CLEARWATER, Fla. – E.F. Hutton had nothin’ on Ryan Howard Friday. When Howard talked, everyone was listening … intently. At one point in the day, though, we (the media) didn’t know if Howard would talk.
To eliminate numerous individual interview requests, the Phillies and Howard opted to hold one big “media availability.” Call it what you want, but when there’s a table, a Phillies backdrop, a microphone and speaker system set up, I call it a press conference. That’s where the problem stemmed from. Without a contract, with the possibility of an arbitration hearing looming and Comcast SportsNet set to take the “media availability” live, someone saw a media firestorm brewing … and I’m guessing that someone was Howard’s agent, Casey Close.
Just a couple of hours before the scheduled gathering the Phillies announced the “media availability” had been called off and that Ryan wouldn’t be talking Friday. It was a “mutual decision,” according to the Phillies.
So, how were they going to pull this off? With the high likelihood that the two sides are headed to the arbitration table, Ryan was going to somehow speed seven days workout out under the watchful eyes of reporters – without talking?
Though Ryan fortunately decided that the press conference-style spotlight was too bright for his liking, he was comfortable with his locker as the backdrop for a more informal meeting with 10 or so of his closest reporter buddies. There, he spoke for eight minutes and was funny, engaging and especially elusive when it came to questions about his contract. But never did he brush off anyone’s question without making a joke about it.
There, it’s over. Now was that really so painful?
One more thing on Ryan Howard: Although he’s here early, it’s nothing new for him. He has arrived early in the past and noted that he’s been working out at a gym near Tampa since the middle of January.
On Friday he was the last position player to finish his workout. He spent nearly an hour on the field with third-base coach Steve Smith, taking grounders and working on his footwork. He said he really wants to improve on his defense this year.
Isn’t it amazing that just a few short years ago barely anyone knew who Ryan Howard was?
Who is that guy?
Pat Burrell saw his shirt today for the first time. After being gone for two days, Burrell returned to the clubhouse only to find a teammate wearing a T-shirt with his mug on it. His first thought was, “what the [heck]?” Then he looked around the room and noticed that the shirts were in every locker.
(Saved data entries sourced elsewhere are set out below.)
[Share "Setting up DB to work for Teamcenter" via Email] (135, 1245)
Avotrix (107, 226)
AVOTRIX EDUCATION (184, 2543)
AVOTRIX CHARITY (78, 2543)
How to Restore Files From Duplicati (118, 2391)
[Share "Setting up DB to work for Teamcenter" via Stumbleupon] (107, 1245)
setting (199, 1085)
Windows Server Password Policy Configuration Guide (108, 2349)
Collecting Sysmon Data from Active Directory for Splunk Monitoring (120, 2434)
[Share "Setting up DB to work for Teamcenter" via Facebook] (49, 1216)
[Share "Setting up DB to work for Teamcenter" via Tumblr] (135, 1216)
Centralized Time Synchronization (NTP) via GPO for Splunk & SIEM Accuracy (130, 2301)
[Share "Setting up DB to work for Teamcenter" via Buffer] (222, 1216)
What really got him was the fact that his manager was even wearing one.
Burrell knows Chase Utley made them, and smiling, he said, “Chase doesn’t want to get in a T-shirt war with me because I’ll win.”
I can’t wait to see that shirt.
Meanwhile, I’ve had numerous requests/inquires about how to buy this shirt. Sorry. So far they are only made for members of the team. However, after passing on some of the e-mails I received to the Phillies, the idea was brought up of maybe making the shirts to sell and giving the money to Burrell’s favorite charity. It was only an idea mentioned in passing, but personally I think that’s a great idea.
Signed and sealed
Lost in all the Ryan Howard chasing is the fact that the Phillies have negotiated deals with several players. Headed into camp, the Phillies had 21 players (not named Howard) unsigned. But after Friday that is eight players down, 13 to go. Among those who have settled are, backup catcher Chris Coste, who will make $415,000 next season, and catcher Carlos Ruiz, who will make $425,000.
All of the unsigned players have less than three years major-league service time so they’re not eligible for arbitration.
March 2 is the first day the team can automatically renew contracts, but the Phillies typically negotiate deals before then. If they get to the point of renewal it means they couldn’t come to an agreement with the player. That rarely happens, but that’s what happened last year with Ryan Howard.
The notable names on the yet-to-be-signed list are: Cole Hamels, Shane Victorino, Kyle Kendrick and Gregg Dobbs. Hamels stands to make some good money, likely in the $500,000 range.